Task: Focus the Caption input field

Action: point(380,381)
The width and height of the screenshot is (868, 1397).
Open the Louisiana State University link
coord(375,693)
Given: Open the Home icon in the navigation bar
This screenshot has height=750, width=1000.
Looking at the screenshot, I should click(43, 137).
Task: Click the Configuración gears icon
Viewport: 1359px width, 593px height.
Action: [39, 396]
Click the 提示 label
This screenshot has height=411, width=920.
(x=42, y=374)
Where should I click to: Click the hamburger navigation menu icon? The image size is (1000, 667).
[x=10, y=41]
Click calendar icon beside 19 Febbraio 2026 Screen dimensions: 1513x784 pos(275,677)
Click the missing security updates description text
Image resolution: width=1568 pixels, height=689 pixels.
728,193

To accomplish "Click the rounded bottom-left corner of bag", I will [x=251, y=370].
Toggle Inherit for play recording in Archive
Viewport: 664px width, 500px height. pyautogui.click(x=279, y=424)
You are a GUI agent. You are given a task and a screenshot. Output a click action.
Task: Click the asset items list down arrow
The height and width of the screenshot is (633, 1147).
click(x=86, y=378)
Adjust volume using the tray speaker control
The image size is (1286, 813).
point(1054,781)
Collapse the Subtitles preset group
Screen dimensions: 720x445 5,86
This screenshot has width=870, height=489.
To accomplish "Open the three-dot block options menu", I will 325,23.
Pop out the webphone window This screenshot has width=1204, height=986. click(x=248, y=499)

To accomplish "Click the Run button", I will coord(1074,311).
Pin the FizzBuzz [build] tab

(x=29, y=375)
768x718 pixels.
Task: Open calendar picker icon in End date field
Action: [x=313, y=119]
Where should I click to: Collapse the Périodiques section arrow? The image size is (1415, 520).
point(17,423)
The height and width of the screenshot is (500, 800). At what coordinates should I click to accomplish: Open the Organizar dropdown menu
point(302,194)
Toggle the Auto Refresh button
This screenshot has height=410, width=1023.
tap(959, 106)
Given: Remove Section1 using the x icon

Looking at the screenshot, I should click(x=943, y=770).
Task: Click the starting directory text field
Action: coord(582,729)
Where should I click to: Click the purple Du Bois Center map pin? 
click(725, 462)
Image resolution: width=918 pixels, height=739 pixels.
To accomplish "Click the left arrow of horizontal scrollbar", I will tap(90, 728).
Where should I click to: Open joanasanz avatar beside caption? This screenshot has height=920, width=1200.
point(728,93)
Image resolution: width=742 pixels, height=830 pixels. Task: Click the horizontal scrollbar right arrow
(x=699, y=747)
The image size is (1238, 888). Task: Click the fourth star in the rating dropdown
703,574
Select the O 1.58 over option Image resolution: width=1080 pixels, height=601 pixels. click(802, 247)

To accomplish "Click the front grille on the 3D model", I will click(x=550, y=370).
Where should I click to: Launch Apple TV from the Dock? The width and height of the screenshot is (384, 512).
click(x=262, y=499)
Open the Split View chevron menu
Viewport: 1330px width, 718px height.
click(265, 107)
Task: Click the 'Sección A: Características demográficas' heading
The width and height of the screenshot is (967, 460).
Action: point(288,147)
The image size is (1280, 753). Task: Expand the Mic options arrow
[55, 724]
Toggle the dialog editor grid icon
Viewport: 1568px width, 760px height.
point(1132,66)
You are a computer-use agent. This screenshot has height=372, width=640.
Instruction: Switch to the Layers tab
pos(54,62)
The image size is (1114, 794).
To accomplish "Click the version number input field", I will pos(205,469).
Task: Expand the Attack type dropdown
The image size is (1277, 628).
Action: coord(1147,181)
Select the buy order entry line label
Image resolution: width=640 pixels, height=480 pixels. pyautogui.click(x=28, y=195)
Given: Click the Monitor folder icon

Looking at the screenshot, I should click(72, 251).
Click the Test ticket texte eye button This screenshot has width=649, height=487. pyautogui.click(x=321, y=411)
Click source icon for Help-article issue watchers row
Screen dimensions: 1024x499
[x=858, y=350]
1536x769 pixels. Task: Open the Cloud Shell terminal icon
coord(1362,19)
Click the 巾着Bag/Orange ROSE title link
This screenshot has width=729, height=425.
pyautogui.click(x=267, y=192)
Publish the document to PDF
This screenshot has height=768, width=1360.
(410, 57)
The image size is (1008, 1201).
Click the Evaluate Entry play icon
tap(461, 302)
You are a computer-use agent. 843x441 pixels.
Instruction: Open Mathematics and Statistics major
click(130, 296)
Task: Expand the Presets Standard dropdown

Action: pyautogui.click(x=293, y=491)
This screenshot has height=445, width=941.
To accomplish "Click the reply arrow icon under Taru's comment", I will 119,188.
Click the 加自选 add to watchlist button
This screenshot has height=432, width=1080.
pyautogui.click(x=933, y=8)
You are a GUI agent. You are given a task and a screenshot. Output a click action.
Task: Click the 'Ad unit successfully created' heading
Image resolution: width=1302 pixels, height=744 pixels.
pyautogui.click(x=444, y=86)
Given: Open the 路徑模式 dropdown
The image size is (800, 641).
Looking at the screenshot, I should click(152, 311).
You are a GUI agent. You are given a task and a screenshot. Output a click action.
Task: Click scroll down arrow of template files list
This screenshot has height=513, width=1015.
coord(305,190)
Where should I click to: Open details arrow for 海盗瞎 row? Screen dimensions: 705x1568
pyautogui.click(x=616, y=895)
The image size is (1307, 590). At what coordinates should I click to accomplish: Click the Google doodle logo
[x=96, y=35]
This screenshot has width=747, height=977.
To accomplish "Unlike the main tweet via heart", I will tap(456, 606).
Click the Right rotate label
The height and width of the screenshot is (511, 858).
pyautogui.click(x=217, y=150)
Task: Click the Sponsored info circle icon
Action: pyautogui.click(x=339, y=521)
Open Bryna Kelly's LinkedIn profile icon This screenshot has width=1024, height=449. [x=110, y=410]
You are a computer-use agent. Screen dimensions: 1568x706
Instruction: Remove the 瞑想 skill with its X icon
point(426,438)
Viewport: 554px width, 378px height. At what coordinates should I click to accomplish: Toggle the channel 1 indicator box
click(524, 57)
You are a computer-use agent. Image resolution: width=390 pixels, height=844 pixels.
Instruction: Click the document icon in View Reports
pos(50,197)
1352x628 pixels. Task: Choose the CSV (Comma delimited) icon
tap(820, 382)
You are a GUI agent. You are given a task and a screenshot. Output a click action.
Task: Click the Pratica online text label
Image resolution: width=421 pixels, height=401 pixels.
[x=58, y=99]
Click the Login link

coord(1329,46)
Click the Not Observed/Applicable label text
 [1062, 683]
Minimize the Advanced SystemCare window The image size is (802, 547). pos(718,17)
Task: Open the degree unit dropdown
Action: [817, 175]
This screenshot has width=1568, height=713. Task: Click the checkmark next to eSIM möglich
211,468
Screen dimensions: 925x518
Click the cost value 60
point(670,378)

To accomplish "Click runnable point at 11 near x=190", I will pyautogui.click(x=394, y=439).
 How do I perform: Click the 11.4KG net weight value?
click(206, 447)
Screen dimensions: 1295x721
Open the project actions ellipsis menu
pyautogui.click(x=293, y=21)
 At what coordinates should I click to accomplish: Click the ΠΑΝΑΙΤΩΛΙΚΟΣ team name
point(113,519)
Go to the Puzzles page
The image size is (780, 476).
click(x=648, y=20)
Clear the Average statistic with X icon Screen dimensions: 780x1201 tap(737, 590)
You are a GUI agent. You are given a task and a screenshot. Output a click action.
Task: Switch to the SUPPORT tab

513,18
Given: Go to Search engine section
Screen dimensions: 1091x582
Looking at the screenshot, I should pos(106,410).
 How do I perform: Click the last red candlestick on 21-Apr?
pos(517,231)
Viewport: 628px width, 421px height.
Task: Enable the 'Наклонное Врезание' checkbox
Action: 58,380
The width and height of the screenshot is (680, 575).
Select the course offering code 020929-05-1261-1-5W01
━━━━━━━━━━━━━━━━
-- Work instruction --
Your answer must be the data above, copied exactly from its first line through the line containing "Task: Click the Configuración gears icon", and nothing more.

-- Your response --
Task: Focus the Caption input field

Action: point(380,381)
The width and height of the screenshot is (868, 1397).
Open the Louisiana State University link
coord(375,693)
Given: Open the Home icon in the navigation bar
This screenshot has height=750, width=1000.
Looking at the screenshot, I should click(43, 137).
Task: Click the Configuración gears icon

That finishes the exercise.